You're looking at Less Wrong's discussion board. This includes all posts, including those that haven't been promoted to the front page yet. For more information, see About Less Wrong.

passive_fist comments on Open thread, Dec. 29, 2014 - Jan 04, 2015 - Less Wrong Discussion

4 Post author: MrMind 29 December 2014 11:10AM

You are viewing a comment permalink. View the original post to see all comments and the full post content.

Comments (164)

You are viewing a single comment's thread. Show more comments above.

Comment author: passive_fist 30 December 2014 01:19:41AM 4 points [-]

Adding to Vulture's reply (that you can not make absolute positive statements about truth), the modern view of "Occam's razor" (at least in Bayesian thought) is the minimum description length (MDL) principle (http://en.wikipedia.org/wiki/Minimum_description_length), which can be rigorously formalized. In this formalism, it becomes a prior over models. Multiplied with the likelihood over models (derived from data), this gives you a posterior. In this posterior, if you have two models that make exactly the same predictions, the simpler one is preferred (note that the more complicated one isn't completely rejected; it's just given lower posterior probability).

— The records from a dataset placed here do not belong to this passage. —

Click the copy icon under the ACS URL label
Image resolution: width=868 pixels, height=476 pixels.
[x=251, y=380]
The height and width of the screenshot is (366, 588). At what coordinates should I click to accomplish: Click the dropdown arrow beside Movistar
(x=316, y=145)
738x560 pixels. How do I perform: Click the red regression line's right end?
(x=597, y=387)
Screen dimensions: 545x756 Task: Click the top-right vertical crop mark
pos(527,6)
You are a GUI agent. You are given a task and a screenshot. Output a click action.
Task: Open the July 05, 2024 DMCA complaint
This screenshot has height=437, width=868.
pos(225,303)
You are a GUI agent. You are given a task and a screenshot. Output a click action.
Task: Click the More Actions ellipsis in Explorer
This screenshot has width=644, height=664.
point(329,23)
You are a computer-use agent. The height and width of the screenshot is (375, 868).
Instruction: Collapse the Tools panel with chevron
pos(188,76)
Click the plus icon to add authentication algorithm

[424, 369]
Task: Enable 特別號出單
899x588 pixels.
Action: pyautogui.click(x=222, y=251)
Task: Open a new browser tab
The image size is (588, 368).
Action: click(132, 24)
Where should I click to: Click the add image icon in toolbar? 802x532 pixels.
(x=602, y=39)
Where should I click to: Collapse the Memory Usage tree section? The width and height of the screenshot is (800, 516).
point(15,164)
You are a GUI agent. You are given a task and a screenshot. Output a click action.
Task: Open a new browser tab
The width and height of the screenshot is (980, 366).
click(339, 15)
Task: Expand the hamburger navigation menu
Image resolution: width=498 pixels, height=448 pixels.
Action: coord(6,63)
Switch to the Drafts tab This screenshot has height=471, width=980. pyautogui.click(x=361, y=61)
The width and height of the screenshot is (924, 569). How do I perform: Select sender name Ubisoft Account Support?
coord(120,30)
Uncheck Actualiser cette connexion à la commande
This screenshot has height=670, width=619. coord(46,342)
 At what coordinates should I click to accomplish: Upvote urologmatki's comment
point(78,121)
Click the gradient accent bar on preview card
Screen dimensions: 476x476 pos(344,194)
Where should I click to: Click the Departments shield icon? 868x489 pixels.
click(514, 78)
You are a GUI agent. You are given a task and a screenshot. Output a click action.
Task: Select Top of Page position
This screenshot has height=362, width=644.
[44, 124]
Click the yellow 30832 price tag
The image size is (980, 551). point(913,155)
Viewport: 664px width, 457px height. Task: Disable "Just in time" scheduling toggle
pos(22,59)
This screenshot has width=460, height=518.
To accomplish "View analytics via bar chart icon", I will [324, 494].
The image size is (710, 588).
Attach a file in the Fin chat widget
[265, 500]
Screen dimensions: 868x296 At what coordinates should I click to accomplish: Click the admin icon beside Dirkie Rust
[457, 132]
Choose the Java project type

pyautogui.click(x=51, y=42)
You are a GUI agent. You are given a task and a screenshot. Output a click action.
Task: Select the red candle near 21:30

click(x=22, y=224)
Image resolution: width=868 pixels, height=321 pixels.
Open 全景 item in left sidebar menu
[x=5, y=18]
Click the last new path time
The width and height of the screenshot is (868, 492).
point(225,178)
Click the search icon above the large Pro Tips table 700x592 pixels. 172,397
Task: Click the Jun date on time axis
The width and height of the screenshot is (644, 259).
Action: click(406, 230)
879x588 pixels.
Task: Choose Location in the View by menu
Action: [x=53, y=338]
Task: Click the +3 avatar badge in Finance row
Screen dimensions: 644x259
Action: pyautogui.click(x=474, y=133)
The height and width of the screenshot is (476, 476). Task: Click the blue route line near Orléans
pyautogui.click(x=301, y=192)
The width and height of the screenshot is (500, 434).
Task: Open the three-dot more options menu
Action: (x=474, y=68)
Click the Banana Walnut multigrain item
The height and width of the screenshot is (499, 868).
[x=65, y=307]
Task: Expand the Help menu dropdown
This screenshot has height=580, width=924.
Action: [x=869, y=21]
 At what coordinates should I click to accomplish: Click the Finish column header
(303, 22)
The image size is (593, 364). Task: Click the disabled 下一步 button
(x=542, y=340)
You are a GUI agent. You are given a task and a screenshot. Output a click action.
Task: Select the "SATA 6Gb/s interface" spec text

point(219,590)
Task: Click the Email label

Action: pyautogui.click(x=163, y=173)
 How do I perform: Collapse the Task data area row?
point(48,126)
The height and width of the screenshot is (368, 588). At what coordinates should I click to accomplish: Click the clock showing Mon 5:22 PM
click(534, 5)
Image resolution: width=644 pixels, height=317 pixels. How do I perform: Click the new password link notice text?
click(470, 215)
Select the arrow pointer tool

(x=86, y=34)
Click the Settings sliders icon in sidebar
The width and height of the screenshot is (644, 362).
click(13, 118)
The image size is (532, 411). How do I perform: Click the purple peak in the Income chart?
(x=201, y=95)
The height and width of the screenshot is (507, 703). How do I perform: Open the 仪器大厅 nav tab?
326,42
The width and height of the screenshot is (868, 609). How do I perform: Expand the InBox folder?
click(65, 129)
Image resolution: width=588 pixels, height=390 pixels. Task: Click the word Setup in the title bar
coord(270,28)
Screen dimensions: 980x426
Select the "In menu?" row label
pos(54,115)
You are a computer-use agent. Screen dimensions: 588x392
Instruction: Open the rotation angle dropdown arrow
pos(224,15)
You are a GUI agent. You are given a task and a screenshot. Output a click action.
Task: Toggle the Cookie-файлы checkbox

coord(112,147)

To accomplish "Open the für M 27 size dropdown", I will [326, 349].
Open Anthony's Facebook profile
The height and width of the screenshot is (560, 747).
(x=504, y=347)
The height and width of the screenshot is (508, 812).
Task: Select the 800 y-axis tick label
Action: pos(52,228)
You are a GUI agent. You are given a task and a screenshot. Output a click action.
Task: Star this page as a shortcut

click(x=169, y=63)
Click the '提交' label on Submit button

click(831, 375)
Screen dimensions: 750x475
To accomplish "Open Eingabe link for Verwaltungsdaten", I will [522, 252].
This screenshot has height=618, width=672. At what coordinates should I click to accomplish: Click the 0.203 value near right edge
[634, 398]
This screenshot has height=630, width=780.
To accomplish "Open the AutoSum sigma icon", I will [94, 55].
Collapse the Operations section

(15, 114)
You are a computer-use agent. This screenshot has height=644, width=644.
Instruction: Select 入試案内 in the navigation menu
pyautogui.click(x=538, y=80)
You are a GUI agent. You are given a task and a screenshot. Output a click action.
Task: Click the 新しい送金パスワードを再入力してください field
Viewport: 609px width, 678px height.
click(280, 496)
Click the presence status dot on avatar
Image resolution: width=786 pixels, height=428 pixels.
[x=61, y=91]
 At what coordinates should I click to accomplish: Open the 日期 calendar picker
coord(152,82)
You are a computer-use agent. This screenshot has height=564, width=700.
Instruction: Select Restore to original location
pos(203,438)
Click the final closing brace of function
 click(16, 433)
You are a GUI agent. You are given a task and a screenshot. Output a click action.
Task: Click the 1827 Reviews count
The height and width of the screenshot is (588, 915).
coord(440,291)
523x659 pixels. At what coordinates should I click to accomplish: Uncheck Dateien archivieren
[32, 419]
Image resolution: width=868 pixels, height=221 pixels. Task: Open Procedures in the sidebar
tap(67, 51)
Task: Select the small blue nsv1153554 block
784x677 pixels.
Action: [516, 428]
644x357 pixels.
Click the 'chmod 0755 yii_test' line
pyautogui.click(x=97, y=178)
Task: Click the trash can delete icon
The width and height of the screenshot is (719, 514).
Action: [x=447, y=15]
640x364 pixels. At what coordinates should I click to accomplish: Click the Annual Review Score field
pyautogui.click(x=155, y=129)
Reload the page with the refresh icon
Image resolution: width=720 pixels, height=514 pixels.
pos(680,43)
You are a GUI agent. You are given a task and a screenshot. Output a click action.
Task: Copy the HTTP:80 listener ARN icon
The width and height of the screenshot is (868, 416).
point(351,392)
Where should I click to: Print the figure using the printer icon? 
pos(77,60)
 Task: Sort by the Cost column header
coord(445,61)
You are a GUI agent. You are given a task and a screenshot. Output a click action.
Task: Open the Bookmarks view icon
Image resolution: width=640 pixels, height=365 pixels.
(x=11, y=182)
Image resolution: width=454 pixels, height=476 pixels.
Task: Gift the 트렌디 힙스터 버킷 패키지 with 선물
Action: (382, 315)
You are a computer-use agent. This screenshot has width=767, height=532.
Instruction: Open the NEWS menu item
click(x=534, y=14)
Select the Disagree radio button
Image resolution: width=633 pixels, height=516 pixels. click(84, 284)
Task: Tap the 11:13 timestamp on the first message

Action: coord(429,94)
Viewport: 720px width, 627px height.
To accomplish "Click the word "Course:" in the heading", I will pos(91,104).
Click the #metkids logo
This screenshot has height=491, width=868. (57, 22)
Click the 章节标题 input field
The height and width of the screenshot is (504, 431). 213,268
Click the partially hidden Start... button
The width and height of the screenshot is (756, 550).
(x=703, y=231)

There are very deep fundamental theoretical considerations for why MDL is a very good way of assigning a prior to beliefs. If someone wants to reject Occam's razor, they would have to give an alternative system and show that under the assumptions of MDL it gives better long-term utility. Or that the assumptions of MDL are unfounded.

Comment author: gedymin 31 December 2014 10:22:08AM 0 points [-]

Perhaps you can comment this opinion that "simpler models are always more likely" is false: http://www2.denizyuret.com/ref/domingos/www.cs.washington.edu/homes/pedrod/papers/dmkd99.pdf

Comment author: passive_fist 31 December 2014 09:56:13PM 0 points [-]

That paper doesn't seem to be arguing against Occam's razor. Rather it seems to be making the more specific point that model complexity on training data doesn't necessarily mean worse generalization error. I didn't read through the whole article so I can't say if the arguments make sense, but it seems that if you follow the procedure of updating your posteriors as new data arrives, the point is moot. Besides, the complexity prior framework doesn't make that claim at all.